Development and in vitro characterization of epigallocatechin gallate-liquisolid compacts for oral drug delivery system

This study focused on developing liquisolid formulations of Epigallocatechin gallate (EGCG) to enhance its solubility, dissolution, and bioavailability. EGCG was formulated into six liquisolid systems (F-1 to F-6) using propylene glycol as a solvent, Avicel PH 102 as the carrier, and Aerosil 200 as the coating material. The formulations were prepared based on a mathematical model to optimize the carrier-to-coating ratio and liquid load factor. Differential scanning calorimetry (DSC) and Fourier transform infrared spectroscopy (FTIR) confirmed the absence of significant drug-excipient interactions. Flowability analysis showed that the formulations had suitable compressibility and flow properties for direct compression into tablets.
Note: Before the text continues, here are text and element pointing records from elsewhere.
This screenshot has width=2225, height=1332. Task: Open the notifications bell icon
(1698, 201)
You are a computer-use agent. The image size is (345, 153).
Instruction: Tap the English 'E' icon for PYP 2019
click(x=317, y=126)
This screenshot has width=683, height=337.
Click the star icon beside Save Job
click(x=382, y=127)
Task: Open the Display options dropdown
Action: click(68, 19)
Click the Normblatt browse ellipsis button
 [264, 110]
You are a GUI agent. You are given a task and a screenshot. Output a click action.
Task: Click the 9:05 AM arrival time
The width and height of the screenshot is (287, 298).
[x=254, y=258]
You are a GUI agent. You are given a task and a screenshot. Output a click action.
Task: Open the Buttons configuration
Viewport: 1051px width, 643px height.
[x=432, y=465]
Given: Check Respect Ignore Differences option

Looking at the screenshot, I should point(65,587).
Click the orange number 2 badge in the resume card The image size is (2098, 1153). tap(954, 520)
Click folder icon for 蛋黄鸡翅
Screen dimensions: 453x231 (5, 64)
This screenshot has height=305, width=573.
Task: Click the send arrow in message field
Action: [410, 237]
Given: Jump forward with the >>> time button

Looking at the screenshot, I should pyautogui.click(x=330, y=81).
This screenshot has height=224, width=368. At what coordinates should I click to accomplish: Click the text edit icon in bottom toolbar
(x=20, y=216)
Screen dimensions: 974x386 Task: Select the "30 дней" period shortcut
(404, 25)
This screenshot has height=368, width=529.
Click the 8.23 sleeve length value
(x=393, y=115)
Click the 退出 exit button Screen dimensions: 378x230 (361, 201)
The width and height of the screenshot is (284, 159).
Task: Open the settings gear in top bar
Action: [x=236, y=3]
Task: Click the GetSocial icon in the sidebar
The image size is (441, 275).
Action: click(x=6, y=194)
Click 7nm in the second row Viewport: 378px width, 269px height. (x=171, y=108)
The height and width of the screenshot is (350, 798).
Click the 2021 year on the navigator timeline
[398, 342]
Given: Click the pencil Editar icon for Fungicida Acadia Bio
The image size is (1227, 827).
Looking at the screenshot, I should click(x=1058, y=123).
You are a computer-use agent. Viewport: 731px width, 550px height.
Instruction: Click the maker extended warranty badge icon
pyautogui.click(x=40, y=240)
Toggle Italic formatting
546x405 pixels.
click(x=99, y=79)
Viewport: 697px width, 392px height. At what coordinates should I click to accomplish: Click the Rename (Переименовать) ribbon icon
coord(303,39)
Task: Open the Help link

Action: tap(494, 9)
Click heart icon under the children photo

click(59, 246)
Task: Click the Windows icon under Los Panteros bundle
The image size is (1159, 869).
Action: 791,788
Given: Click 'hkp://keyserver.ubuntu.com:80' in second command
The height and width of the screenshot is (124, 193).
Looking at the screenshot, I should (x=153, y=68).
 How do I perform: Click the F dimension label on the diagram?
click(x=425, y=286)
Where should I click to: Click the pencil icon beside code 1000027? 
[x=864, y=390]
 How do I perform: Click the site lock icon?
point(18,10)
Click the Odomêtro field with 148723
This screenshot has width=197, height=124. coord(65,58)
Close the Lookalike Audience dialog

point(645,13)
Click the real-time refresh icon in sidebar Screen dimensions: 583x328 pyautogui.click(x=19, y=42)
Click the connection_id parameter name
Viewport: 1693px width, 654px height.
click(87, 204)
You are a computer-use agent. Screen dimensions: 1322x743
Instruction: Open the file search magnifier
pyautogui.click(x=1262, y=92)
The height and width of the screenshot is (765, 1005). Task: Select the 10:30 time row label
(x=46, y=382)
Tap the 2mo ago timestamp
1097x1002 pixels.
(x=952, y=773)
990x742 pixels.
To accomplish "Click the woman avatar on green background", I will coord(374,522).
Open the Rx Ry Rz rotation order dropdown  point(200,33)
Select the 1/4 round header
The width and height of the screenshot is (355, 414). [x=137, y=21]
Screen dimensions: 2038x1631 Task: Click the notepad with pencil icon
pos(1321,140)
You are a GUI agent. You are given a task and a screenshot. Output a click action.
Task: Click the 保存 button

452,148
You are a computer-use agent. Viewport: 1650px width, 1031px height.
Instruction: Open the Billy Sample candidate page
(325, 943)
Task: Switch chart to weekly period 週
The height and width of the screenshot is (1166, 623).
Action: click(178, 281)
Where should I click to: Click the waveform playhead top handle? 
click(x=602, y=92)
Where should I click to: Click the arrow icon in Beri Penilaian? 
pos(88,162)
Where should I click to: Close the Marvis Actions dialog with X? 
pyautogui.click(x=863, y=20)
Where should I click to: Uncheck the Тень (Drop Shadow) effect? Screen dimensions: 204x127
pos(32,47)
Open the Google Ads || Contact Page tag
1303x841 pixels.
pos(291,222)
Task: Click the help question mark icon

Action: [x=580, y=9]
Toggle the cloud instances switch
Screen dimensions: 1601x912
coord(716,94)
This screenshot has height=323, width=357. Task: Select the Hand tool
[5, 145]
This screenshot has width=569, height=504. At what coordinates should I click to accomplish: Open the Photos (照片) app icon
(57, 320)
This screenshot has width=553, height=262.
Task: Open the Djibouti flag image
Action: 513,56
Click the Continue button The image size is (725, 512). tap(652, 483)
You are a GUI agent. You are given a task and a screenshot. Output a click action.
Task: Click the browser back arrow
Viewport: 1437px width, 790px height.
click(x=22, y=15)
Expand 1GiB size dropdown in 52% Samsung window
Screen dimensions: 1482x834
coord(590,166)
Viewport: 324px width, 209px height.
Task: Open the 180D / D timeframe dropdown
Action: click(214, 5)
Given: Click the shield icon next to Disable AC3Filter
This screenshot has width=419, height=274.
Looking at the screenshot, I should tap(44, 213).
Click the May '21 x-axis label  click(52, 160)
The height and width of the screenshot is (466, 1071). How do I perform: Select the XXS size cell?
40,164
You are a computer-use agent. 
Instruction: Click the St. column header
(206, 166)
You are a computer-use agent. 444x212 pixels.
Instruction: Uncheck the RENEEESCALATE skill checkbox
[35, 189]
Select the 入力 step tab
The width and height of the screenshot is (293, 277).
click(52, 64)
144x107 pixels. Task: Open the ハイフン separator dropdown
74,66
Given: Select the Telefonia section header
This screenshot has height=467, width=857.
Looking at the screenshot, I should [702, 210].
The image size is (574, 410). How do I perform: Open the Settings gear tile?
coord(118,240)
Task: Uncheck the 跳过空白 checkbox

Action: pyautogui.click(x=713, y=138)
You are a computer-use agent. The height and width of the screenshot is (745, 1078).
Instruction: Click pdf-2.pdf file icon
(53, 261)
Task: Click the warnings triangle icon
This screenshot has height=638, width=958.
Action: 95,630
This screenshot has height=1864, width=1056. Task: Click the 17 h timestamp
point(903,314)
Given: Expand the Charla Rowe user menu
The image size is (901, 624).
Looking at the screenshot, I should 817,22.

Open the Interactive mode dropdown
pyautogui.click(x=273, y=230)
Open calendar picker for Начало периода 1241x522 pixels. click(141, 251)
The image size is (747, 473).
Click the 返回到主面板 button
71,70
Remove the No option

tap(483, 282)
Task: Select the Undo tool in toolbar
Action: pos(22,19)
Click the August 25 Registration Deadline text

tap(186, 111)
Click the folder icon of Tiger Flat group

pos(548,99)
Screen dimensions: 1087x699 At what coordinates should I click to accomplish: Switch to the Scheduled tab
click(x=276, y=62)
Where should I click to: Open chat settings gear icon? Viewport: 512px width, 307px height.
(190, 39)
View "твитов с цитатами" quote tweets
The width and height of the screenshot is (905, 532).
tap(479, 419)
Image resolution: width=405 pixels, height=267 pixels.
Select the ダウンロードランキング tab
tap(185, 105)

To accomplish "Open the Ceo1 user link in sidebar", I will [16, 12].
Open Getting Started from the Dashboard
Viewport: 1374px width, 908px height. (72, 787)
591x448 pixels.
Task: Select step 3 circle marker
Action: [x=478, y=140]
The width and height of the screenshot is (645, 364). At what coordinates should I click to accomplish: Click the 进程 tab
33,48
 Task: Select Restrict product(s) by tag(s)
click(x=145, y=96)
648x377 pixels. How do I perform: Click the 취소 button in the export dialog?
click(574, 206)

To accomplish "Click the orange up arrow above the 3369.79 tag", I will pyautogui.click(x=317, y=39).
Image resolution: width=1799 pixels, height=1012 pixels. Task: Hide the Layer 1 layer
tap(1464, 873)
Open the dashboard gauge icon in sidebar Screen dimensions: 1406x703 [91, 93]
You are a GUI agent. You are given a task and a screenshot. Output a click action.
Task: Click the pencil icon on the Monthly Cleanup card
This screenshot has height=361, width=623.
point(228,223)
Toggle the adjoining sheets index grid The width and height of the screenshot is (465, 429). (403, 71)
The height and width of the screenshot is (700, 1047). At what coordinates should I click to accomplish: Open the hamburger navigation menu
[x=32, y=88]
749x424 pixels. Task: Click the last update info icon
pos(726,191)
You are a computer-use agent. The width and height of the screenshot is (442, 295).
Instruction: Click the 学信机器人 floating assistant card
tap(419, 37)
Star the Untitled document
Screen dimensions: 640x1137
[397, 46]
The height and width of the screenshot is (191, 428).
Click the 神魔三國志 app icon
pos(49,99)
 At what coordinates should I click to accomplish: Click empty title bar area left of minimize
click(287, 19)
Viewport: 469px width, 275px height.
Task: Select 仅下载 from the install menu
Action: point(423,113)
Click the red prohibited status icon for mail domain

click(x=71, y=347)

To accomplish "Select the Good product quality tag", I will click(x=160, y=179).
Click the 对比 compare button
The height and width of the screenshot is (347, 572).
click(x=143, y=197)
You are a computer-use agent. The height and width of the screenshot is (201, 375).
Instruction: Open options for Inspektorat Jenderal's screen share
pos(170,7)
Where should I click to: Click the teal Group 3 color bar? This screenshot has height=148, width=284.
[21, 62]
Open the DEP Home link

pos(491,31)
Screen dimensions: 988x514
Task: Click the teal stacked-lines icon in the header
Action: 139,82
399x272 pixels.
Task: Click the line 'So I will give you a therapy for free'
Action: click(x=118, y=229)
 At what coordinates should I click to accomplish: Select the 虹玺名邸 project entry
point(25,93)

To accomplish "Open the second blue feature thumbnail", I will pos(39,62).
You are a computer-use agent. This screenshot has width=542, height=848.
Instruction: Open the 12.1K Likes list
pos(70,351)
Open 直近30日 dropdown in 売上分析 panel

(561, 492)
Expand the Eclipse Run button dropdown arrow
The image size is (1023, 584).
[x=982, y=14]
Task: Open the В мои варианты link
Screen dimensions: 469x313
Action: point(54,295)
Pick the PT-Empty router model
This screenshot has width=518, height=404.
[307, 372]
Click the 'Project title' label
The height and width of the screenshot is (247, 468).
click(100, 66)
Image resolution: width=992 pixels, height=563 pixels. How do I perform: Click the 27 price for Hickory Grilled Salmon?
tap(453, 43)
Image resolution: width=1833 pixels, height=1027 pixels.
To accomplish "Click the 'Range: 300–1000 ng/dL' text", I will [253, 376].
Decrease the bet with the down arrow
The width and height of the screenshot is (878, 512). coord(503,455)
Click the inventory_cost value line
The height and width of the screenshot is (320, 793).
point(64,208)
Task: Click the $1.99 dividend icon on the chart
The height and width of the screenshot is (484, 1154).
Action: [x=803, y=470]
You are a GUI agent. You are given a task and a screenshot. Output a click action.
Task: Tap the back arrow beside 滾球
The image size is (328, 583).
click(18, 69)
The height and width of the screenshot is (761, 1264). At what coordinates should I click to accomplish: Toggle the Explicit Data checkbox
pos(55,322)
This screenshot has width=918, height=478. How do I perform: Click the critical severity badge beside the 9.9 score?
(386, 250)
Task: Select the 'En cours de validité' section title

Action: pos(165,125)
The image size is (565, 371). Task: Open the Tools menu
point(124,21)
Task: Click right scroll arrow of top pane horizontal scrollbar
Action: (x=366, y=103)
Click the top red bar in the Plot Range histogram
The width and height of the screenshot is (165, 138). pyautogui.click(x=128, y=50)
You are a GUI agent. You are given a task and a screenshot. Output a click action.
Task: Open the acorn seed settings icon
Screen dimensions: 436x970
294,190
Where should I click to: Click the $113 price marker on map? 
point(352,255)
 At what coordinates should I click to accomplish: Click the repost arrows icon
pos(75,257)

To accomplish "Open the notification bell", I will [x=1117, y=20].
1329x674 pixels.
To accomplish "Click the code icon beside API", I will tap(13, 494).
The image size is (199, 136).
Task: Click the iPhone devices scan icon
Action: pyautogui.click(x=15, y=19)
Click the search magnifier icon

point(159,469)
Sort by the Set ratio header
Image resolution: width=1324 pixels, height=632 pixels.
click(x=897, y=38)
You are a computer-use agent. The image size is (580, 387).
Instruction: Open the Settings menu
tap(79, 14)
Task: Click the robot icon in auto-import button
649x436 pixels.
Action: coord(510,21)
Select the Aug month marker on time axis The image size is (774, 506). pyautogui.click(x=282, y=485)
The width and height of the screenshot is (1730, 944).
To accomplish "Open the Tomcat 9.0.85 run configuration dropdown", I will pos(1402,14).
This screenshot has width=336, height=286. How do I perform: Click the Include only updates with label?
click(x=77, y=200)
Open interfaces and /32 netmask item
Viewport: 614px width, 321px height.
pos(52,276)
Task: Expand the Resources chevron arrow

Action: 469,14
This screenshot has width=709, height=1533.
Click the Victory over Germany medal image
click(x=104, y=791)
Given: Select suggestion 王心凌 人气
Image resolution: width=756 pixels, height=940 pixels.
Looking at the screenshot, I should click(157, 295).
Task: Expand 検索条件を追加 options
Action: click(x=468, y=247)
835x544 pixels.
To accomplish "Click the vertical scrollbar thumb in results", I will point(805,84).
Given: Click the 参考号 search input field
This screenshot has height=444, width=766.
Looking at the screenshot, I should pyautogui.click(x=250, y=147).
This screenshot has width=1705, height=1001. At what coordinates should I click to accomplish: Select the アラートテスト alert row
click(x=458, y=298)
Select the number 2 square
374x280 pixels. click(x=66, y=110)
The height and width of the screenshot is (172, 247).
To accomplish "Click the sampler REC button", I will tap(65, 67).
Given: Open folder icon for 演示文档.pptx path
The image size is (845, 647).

Drug release studies in Simulated Gastric Fluid (SGF, pH 1.2) and Simulated Intestinal Fluid (SIF, pH 6.8) demonstrated that F-3 had the fastest release profile, reaching near 78% within 60 minutes, outperforming the direct compressible tablet (DCT) in both media. Scanning electron microscopy (SEM) revealed uniform drug distribution within the carrier matrix. The study concluded that the liquisolid approach, particularly formulation F-3, offers a promising strategy for improving the solubility and bioavailability of EGCG, making it a suitable candidate for oral delivery systems aimed at achieving rapid therapeutic effects.